Poi sabato mattina ho cercato una ricetta su uno dei miei libri di cucina, la dava per 4 persone e noi siamo in due, così ho pensato che avrei dimezzato le dosi, ma una volta al mercato mi faceva pena prendere 6 cozze e 6 gamberi, così ho pensato che un paio di amici a cui proporla li avrei trovati, così ho fatto una telefonata e il problema era risolto.

Di seguito la ricetta come l’ho fatta, era la mia prima volta in assoluto.

Ingredienti per la paella:
400 grammi di riso a chicco medio
1 seppia bianca fresca
1/2 petto di pollo
una dozzina di gamberi
una dozzina di cozze
1/2 peperone rosso
2 pomodori
1 cipolla bionda grande
1/2 bicchiere di piselli surgelati
1 o due bustine di zafferano

Ingredienti per il fumetto:
1 carota
1 gambo di sedano
1/2 cipolla rossa

Ho iniziato facendo il fumetto di pesce alla mia maniera: metto in un pentolino un mezzo cucchiaio d’olio, quando è caldo ci butto la carota a dadini, il sedano a listarelle e la cipolla rossa in due quarti e faccio sfrigolare un po’, giusto per appassire le verdure, poi aggiungo acqua calda a piacere, in questo caso circa un litro.
Nel frattempo ho sgusciato i gamberi tenendo da parte i gusci e le teste1.
La polpa va in frigo, gusci e teste in un padellino con un filo d’olio caldo a soffriggere per qualche minuto. Quando sono belli rossi e sfrigolanti verso tutto nel pentolino con le verdure e lascio arrivare ad ebollizione, poi spengo e lascio riposare qualche minuto. Successivamente con un colino cinese filtro il tutto e il fumetto è pronto.
Sempre in questa fase ho messo le cozze in un pentolino con un cucchiaio d’acqua e le ho fatte aprire a fuoco vivace con il coperchio. Dopo qualche minuto le ho scolate e ho tenuto solo la valva con il mollusco.

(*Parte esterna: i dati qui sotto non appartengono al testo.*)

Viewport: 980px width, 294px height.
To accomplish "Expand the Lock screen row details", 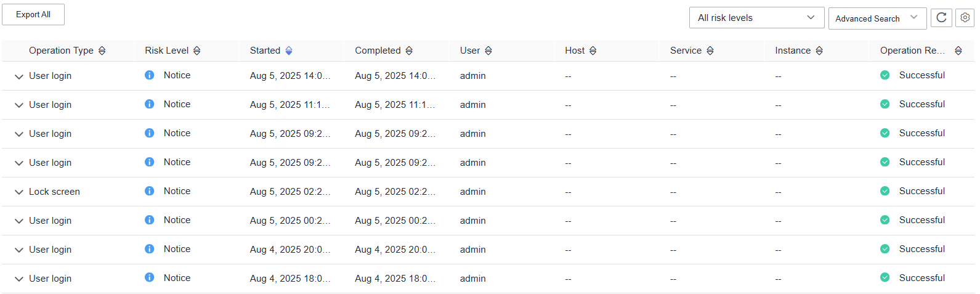I will point(19,192).
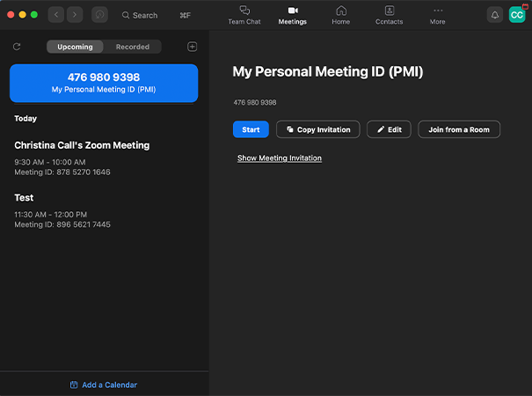Screen dimensions: 532x396
Task: Open the More options menu
Action: click(437, 15)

Ho poi iniziato la preparazione tagliando la cipolla bionda e il peperone a dadini piccoli e ho grattugiato i pomodori. Non l’avevo mai fatto, il pomodoro di questo periodo si presta bene, perché è piuttosto duro e non si sfalda, in pratica grattugiandolo si ottiene una specie di purè di pomodoro. La pelle l’ho buttata.
Ho fatto a dadi medio/grossi il pollo e la seppia, facendo attenzione che i pezzi fossero abbastanza simili come dimensioni.

Mi sono fatto prestare la paella dei miei, originale spagnola, arriva da un paesello sperduto chissà dove; non l’avessi avuta avrei usato una semplice padella antiaderente, ma sospetto che molto del risultato derivi dalla paella che conduce molto bene il calore in cottura.

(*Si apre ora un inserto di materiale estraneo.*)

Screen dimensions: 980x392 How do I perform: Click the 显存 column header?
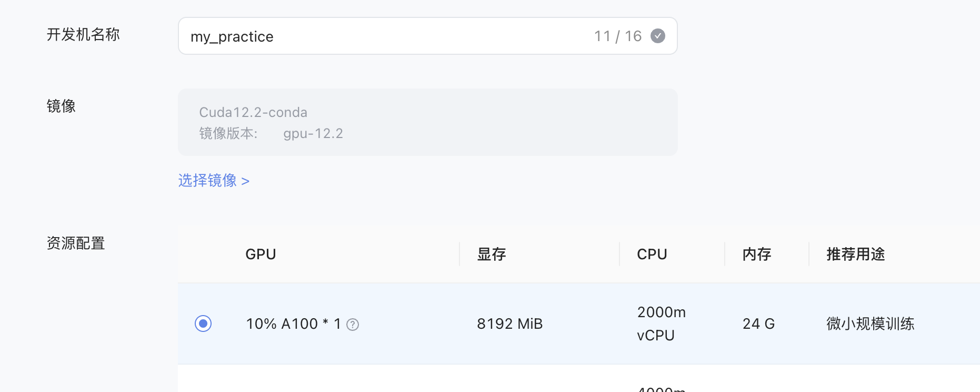pyautogui.click(x=492, y=254)
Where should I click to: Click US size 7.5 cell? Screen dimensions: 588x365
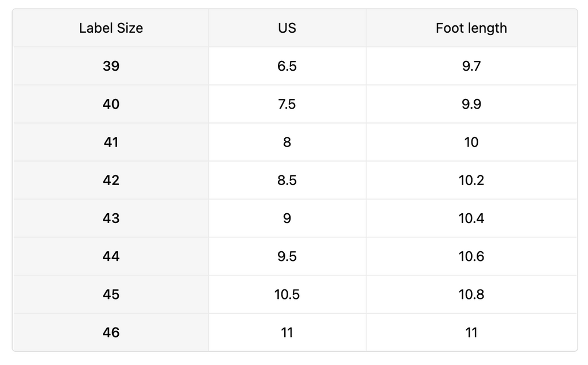click(x=287, y=104)
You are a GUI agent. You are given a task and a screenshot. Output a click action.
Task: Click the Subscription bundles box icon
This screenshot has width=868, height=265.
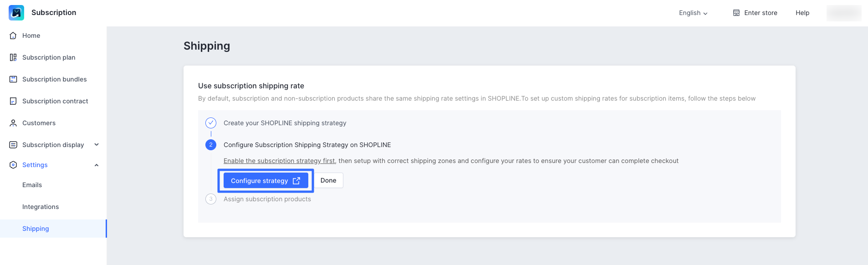13,79
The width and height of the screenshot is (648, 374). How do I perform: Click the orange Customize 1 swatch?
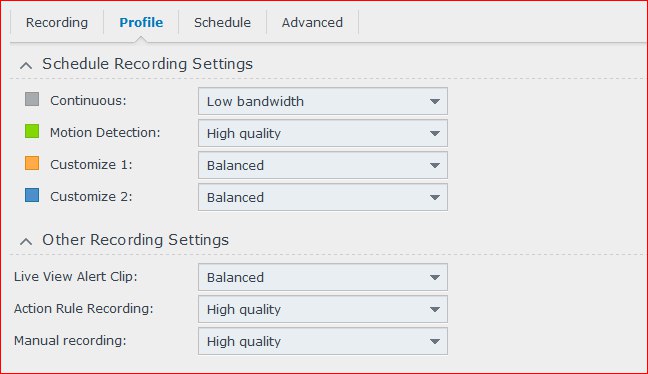click(32, 163)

Tutti gli ingredienti si cuociono separatamente nello stesso olio, quindi è importante giocare con la temperatura della fiamma: quando finisce la cottura di un ingrediente e lo si toglie dalla padella bisogna fare attenzione a non far scaldare troppo l’olio che rischia di bruciarsi. Non che sia un problema, nel caso probabilmente basta cambiarlo, ma secondo me è importante che sia usato sempre lo stesso perché contribuisce a mischiare i sapori.

Ho versato 4 cucchiai d’olio nella paella e l’ho fatto scaldare bene, poi ci ho arrostito i gamberi sgusciati. Da tenere presente che questa è praticamente l’unica cottura che subiranno i gamberi, quindi bisogna cuocerli al punto giusto già da ora. Finita al cottura li ho messi da parte un un piatto.

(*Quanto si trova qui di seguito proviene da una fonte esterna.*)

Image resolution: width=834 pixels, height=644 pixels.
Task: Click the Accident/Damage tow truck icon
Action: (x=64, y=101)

Ho poi cotto il pollo, mescolando in continuazione in modo da non far annerire il fondo della paella e rosolando ben bene i dadi di pollo. In questo caso la cottura continuerà successivamente, quindi li ho tolti quando erano ancora un po’ crudi. Messi anche loro in un piatto separato.

A questo punto è la volta della seppia, anche in questo caso la cottura continuerà successivamente, ma la seppia è piuttosto lunga da cuocere, ci vogliono almeno 15 minuti o qualcosa di più, dipende da quanto grossi sono i pezzi. Finita la pre-cottura ho tolto e messo in un piatto anche lei.

Poi si mettono in padella i dadini di peperone e cipolla, una rosolata veloce fino a quando la cipolla non inizia ad imbiondire, poi si aggiunge il pomodoro grattugiato e si continua fino a quando non cambia colore.

Ora si aggiungono i pezzi di pollo e di seppia e il riso, a quanto pare il riso va versato in modo da formare una croce e poi allargato verso l’interno, ho fatto così, ma la ricetta non dava spiegazioni sul perché.
Si fa tostare un po’ il riso a fuoco deciso e poi si aggiunge il fumetto e lo zafferano, si sala e si abbassa il fuoco. Si lascia una decina di minuti e poi si mescola per l’unica volta il tutto con un cucchiaio di legno. Consiglio di assaggiare in questo momento e nel caso aggiustare di sale.

A questo punto si lascia cuocere a fuoco molto basso per 15/20 minuti, io mi sono regolato controllando il riso in superficie al centro, quando mi pareva stesse per arrivare a cottura ho aggiungo i piselli senza muovere il riso e ho decorato con i gamberi e le mezze cozze. Altri 10 minuti per far cuocere i piselli e ho spento il fuoco e lasciato riposare per almeno 5 minuti e poi messo in tavola.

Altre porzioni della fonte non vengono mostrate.